* Exercise prompt *
In the records, take the part that opens with the line containing "Image resolution: width=924" and closes with the line containing "coordinates (1336, 92).". Switch "screenshot" to "screen capture", leave everything else unchanged, and return only those lines.

* Source data *
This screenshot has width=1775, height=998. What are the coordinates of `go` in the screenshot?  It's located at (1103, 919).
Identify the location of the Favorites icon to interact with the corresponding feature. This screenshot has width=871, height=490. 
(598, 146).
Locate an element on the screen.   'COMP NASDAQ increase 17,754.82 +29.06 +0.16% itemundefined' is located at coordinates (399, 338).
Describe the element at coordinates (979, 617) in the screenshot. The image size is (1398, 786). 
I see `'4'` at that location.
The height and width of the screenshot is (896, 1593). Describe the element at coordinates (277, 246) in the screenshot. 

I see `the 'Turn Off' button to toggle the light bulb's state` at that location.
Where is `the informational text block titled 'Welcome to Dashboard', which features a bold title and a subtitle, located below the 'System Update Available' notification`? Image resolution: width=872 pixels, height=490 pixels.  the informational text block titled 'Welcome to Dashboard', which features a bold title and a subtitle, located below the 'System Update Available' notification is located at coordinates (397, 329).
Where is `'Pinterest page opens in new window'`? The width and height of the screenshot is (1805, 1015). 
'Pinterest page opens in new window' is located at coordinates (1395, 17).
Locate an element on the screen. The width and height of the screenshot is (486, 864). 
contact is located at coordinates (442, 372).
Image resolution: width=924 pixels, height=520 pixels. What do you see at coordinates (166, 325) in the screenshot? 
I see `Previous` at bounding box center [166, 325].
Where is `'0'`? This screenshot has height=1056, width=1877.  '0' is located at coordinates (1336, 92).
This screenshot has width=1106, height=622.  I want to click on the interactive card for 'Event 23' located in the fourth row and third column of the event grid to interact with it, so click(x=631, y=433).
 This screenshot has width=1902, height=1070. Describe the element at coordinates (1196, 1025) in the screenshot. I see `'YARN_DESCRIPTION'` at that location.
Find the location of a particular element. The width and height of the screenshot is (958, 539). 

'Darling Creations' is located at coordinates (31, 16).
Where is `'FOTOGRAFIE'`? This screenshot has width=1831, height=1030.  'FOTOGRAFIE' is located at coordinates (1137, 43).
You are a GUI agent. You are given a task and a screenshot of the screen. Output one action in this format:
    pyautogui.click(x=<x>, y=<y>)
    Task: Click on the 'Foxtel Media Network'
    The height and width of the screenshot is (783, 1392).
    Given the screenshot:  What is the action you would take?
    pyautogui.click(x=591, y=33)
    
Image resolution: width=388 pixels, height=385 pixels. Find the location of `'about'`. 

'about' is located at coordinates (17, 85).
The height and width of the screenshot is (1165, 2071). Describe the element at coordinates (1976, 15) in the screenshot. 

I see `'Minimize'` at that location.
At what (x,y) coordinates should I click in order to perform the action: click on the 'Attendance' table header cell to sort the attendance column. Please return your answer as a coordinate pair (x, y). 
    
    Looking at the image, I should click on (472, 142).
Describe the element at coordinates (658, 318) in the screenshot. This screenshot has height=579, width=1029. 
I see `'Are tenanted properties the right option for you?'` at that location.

* Response *
Image resolution: width=924 pixels, height=520 pixels. What do you see at coordinates (166, 325) in the screen capture? 
I see `Previous` at bounding box center [166, 325].
Where is `'0'`? This screen capture has height=1056, width=1877.  '0' is located at coordinates (1336, 92).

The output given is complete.